## What to do
The answer must consist of each line below that contains the string "Desplegar".

::: Records for processing

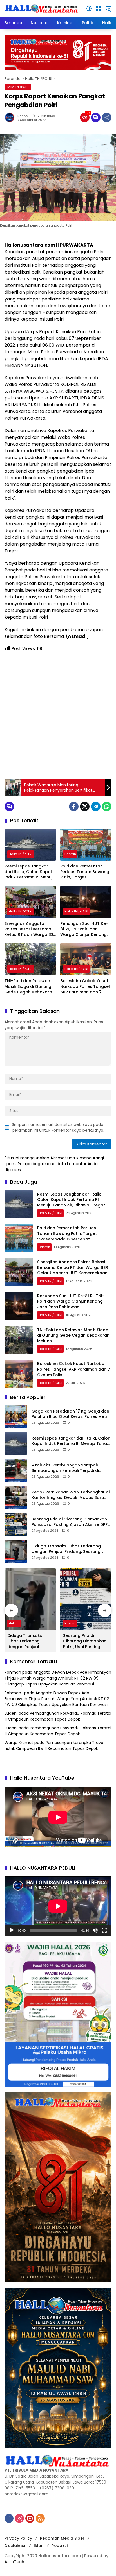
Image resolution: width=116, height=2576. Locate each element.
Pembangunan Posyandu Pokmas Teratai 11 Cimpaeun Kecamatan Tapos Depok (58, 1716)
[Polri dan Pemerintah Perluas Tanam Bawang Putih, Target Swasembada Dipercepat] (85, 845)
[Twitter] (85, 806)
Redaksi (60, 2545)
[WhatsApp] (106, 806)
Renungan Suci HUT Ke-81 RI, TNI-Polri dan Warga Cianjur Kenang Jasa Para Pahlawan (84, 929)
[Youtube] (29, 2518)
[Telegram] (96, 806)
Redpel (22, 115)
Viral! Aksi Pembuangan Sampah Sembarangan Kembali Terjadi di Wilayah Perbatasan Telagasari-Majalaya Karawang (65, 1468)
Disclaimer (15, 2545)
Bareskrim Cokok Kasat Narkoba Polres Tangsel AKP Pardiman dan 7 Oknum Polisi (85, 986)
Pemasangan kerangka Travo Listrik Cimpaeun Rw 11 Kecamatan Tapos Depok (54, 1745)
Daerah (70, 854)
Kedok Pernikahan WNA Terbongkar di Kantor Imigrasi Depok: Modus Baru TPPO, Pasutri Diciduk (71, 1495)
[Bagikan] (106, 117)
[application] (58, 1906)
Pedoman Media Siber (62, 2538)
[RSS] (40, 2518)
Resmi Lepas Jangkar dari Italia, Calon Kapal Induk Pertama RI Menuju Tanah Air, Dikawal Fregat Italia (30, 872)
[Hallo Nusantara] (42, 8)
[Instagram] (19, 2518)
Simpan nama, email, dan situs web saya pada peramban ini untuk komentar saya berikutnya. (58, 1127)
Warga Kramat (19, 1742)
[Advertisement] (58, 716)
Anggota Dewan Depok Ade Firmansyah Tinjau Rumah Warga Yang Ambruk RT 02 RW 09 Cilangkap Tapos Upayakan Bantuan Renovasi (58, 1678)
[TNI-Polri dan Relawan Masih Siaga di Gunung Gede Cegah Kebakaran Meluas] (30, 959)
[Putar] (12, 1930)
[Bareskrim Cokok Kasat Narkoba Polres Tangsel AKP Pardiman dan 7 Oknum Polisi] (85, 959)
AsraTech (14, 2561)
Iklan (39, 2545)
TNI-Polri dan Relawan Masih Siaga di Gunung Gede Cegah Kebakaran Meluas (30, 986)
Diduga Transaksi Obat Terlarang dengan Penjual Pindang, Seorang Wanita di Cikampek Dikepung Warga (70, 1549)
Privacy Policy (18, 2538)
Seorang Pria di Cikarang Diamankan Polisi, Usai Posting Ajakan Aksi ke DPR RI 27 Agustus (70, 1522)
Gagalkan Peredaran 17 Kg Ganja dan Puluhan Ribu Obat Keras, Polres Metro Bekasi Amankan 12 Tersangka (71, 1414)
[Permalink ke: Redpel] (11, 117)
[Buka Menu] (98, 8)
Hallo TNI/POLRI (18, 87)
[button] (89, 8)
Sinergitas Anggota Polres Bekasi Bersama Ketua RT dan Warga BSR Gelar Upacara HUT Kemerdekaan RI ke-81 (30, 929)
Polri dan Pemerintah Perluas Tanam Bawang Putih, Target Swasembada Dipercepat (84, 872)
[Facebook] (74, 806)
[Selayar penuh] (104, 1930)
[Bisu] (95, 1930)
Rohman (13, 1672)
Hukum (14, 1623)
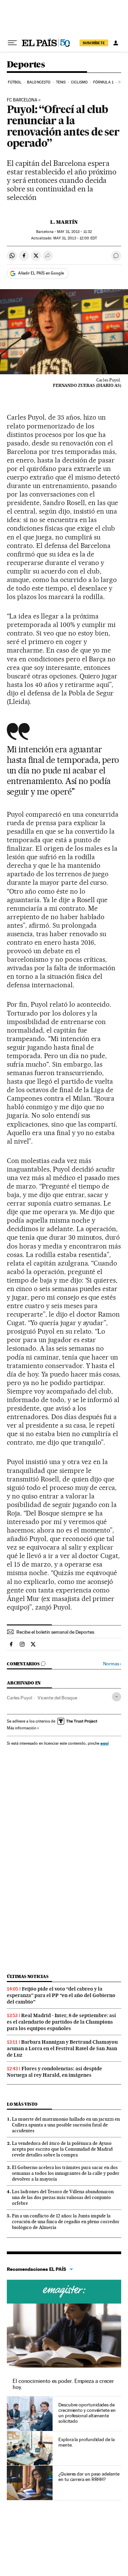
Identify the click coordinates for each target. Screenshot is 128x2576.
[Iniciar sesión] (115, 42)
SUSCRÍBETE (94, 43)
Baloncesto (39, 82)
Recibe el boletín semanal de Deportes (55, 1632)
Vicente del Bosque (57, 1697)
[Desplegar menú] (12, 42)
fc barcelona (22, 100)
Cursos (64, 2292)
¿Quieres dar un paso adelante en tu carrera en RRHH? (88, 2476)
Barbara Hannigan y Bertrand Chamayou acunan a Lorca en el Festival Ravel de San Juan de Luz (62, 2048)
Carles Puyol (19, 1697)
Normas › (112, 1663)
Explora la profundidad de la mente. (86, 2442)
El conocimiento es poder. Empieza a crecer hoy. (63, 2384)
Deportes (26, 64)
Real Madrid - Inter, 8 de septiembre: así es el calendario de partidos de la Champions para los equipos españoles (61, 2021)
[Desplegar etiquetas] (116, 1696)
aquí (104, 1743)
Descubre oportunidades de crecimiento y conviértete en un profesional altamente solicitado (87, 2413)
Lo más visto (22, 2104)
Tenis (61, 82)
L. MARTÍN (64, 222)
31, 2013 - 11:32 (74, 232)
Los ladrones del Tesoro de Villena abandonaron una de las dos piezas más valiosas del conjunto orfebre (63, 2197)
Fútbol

::::::

## Task solution
[Desplegar menú] (12, 42)
[Desplegar etiquetas] (116, 1696)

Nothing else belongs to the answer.